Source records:
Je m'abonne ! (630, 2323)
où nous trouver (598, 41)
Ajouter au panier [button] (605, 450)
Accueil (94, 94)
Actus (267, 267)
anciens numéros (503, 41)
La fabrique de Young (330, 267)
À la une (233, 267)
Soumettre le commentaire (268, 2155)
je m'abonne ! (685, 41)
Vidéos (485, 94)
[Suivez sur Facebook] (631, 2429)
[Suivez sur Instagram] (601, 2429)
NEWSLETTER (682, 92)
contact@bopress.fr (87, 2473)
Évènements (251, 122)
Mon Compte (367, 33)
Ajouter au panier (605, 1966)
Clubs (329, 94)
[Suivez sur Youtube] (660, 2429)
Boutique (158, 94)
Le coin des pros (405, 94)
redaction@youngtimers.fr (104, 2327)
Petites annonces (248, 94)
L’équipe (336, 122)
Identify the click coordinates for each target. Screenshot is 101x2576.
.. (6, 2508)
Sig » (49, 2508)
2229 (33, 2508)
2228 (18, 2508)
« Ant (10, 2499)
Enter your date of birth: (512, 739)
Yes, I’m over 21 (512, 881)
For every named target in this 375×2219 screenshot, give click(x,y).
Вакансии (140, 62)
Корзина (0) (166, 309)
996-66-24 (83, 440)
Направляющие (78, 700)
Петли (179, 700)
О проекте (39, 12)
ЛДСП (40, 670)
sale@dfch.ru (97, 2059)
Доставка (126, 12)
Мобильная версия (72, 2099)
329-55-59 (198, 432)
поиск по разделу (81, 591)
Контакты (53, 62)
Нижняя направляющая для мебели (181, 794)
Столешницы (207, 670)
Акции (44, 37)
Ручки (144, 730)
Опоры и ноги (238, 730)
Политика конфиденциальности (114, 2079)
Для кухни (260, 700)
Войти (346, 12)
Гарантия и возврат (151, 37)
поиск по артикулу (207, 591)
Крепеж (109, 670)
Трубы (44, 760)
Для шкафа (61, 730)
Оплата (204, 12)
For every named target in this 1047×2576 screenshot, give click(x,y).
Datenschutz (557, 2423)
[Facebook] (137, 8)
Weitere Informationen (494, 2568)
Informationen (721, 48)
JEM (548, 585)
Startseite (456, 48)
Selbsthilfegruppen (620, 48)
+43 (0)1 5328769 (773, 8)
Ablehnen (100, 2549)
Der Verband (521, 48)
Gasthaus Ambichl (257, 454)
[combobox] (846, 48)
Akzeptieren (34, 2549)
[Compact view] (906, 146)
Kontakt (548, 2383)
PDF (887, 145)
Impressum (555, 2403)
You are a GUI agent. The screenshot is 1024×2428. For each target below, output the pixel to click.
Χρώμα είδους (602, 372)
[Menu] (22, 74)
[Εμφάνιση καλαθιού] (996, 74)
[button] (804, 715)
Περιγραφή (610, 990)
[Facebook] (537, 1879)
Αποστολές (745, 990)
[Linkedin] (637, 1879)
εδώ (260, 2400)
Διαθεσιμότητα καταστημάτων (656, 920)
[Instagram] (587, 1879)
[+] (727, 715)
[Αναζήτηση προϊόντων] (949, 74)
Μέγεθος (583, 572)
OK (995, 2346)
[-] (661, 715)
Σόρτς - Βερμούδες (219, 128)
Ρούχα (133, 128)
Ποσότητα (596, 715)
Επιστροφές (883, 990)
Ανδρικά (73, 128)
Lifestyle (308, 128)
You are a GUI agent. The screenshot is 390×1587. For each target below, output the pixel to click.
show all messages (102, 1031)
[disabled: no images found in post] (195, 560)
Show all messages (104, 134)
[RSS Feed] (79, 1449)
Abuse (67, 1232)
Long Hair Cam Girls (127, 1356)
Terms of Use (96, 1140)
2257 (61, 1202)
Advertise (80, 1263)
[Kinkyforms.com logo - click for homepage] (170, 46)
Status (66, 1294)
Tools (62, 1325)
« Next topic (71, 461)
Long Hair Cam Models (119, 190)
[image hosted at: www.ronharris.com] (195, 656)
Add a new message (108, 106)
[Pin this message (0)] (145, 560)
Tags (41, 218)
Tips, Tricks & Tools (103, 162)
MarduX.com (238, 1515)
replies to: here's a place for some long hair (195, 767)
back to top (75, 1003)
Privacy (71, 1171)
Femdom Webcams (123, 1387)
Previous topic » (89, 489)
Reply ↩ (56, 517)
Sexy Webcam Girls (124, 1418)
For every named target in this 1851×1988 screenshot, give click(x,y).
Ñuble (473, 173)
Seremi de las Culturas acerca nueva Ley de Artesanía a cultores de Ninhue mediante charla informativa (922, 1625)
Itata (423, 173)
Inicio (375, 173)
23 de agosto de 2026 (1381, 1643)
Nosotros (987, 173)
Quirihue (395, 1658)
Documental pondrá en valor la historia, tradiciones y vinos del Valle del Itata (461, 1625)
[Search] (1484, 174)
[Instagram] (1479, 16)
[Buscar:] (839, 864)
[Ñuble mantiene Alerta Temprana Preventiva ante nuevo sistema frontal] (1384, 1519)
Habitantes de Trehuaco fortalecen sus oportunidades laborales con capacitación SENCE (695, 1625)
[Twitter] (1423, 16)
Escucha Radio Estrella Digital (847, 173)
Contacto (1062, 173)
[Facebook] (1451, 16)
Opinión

> Problem statement
Beginning at the top of the data, extract each line through the line containing "L’équipe (336, 122)" and return those lines exactly, with nothing added.

> The completed task
Je m'abonne ! (630, 2323)
où nous trouver (598, 41)
Ajouter au panier [button] (605, 450)
Accueil (94, 94)
Actus (267, 267)
anciens numéros (503, 41)
La fabrique de Young (330, 267)
À la une (233, 267)
Soumettre le commentaire (268, 2155)
je m'abonne ! (685, 41)
Vidéos (485, 94)
[Suivez sur Facebook] (631, 2429)
[Suivez sur Instagram] (601, 2429)
NEWSLETTER (682, 92)
contact@bopress.fr (87, 2473)
Évènements (251, 122)
Mon Compte (367, 33)
Ajouter au panier (605, 1966)
Clubs (329, 94)
[Suivez sur Youtube] (660, 2429)
Boutique (158, 94)
Le coin des pros (405, 94)
redaction@youngtimers.fr (104, 2327)
Petites annonces (248, 94)
L’équipe (336, 122)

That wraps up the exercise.